The fact that the Suitors’ compliments turn out to be hollow suggests how, in a system of intense gender inequality, what seems to be a compliment may in fact only be a way of reinforcing the oppressive gender system. Again, the Suitors work together to undermine Penelope.
Penelope’s tears meant that the Maids could cry too and console her, which Penelope thinks was a “relief to their nerves.” Eurycleia seemed to especially like this gossip, because she was trying to ensure that Penelope would remain faithful to Odysseus.
The Suitors’ nasty comments at least allow the Maids and Penelope to forge intimate relationships as they support each other in the face of the men’s cruelty.
Penelope could do nothing to stop the Suitors, since they did not respond to her pleas or her threats. Telemachus was too young to defend his mother, and there were too many of them anyway. All the men on the island loyal to Odysseus had gone with him to Troy. Since Penelope did not want a full-blown fight, she did not try to bar them from the palace.

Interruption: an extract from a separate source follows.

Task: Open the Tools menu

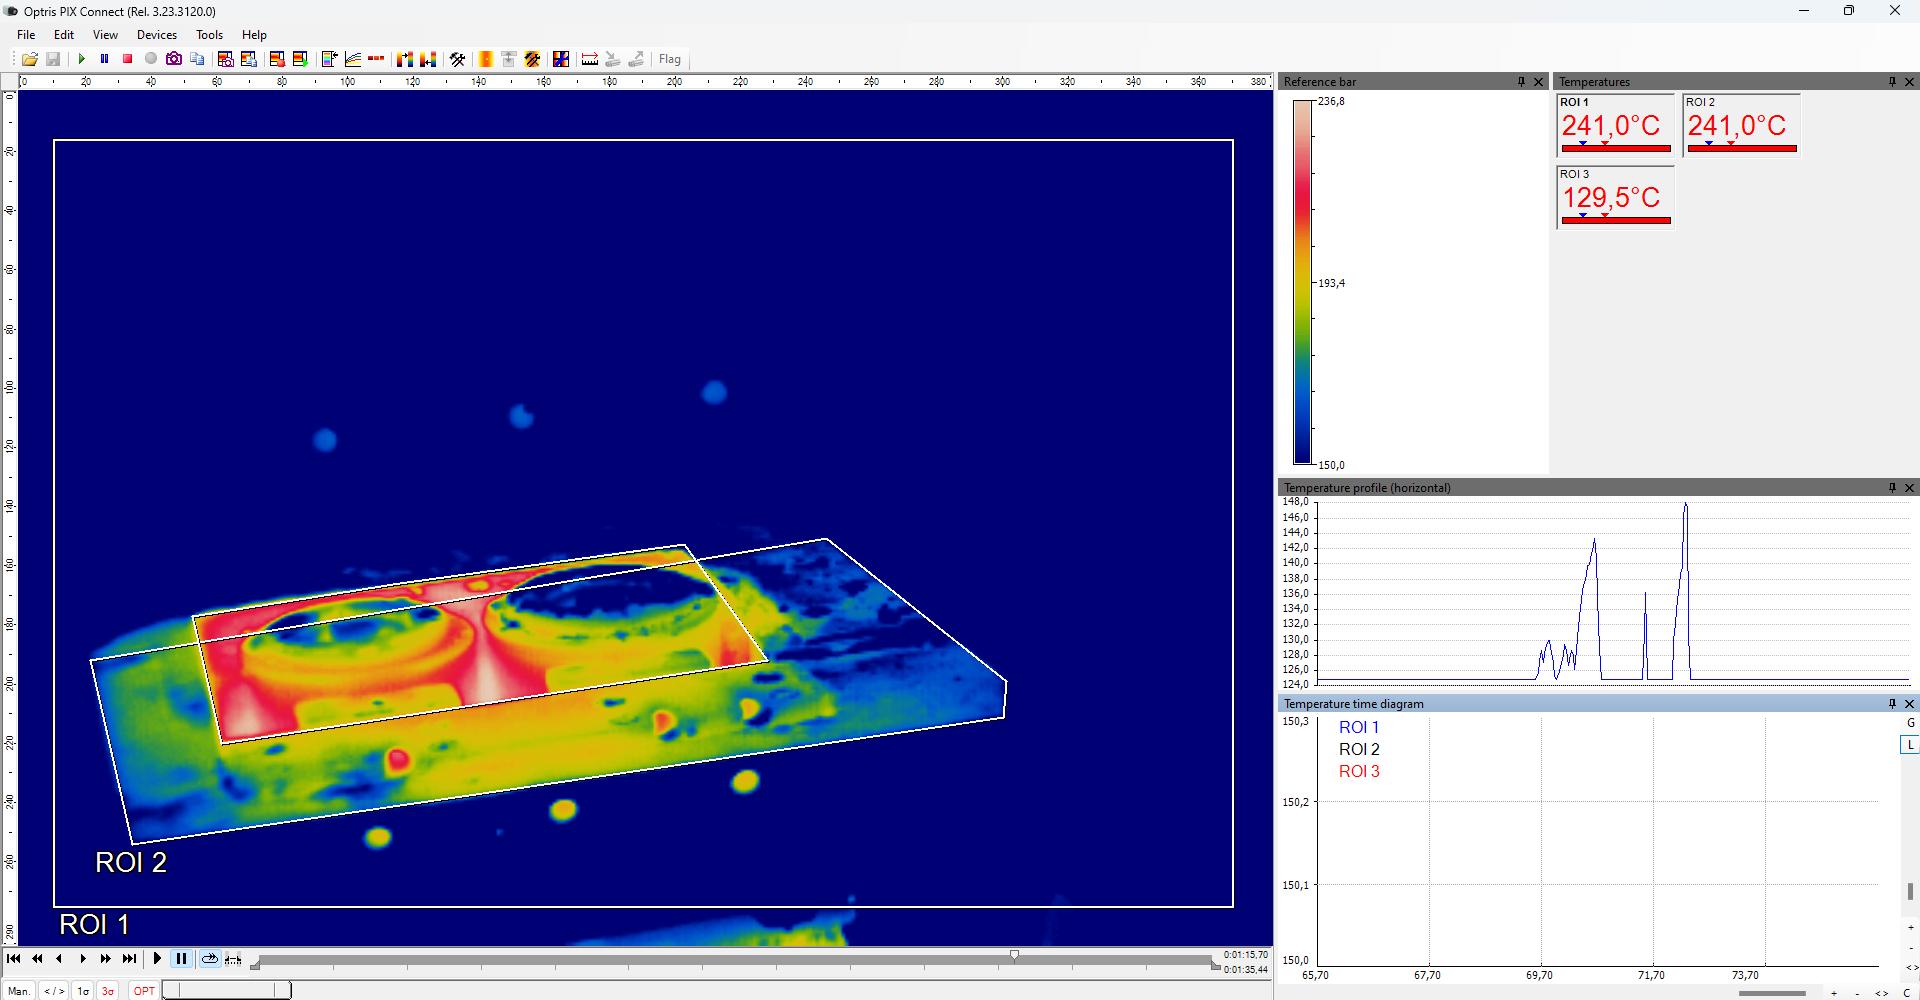Action: coord(209,34)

Instead, she remembered her mother’s advice to “behave like water” and “flow around them”—she pretended to encourage the Suitors, but insisted that she must know that Odysseus was dead before choosing one of them.
The Suitors clearly do not respect Penelope as an equal like they would if she were a man, since they do not listen when she asks them to leave and threatens them. Instead, Penelope takes her mother’s advice to get what she wants by behaving in a way that is indirect and nonthreatening (and so also more traditionally feminine). Penelope must play into her gender role to thwart the Suitors.